-------- Dataset excerpts
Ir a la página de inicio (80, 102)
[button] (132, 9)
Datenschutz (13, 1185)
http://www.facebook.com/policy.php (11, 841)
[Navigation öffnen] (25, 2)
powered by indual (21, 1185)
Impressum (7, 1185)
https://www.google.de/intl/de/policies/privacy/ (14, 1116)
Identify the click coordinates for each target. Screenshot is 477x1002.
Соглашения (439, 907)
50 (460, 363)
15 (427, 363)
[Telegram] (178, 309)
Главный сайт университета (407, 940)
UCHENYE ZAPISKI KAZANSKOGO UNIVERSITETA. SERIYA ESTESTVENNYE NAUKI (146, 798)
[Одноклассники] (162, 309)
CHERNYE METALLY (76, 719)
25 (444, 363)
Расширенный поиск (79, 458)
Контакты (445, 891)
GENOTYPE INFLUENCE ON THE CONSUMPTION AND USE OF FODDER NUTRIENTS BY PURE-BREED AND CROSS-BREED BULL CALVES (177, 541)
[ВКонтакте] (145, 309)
----------------
-------- Dataset excerpts
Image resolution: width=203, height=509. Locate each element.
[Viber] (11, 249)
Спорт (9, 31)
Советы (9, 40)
----------------
• [Problem requirements]:
Rewrite the material starting at the line that contains "http://www.facebook.com/policy.php (11, 841)" and ending at the line that contains "[ВКонтакте] (145, 309)", keeping every line, including any without coordinates. Multiply each coordinate by 1.2 and round to a whole number with halves going up, leaving all other numbers unchanged.

• [Correct response]:
http://www.facebook.com/policy.php (13, 1009)
[Navigation öffnen] (30, 2)
powered by indual (25, 1422)
Impressum (8, 1422)
https://www.google.de/intl/de/policies/privacy/ (17, 1339)
Identify the click coordinates for each target. Screenshot is 477x1002.
Соглашения (527, 1088)
50 (552, 436)
15 (512, 436)
[Telegram] (214, 371)
Главный сайт университета (488, 1128)
UCHENYE ZAPISKI KAZANSKOGO UNIVERSITETA. SERIYA ESTESTVENNYE NAUKI (175, 958)
[Одноклассники] (194, 371)
CHERNYE METALLY (91, 863)
25 (533, 436)
Расширенный поиск (95, 550)
Контакты (534, 1069)
GENOTYPE INFLUENCE ON THE CONSUMPTION AND USE OF FODDER NUTRIENTS BY PURE-BREED AND CROSS-BREED BULL CALVES (212, 649)
[ВКонтакте] (174, 371)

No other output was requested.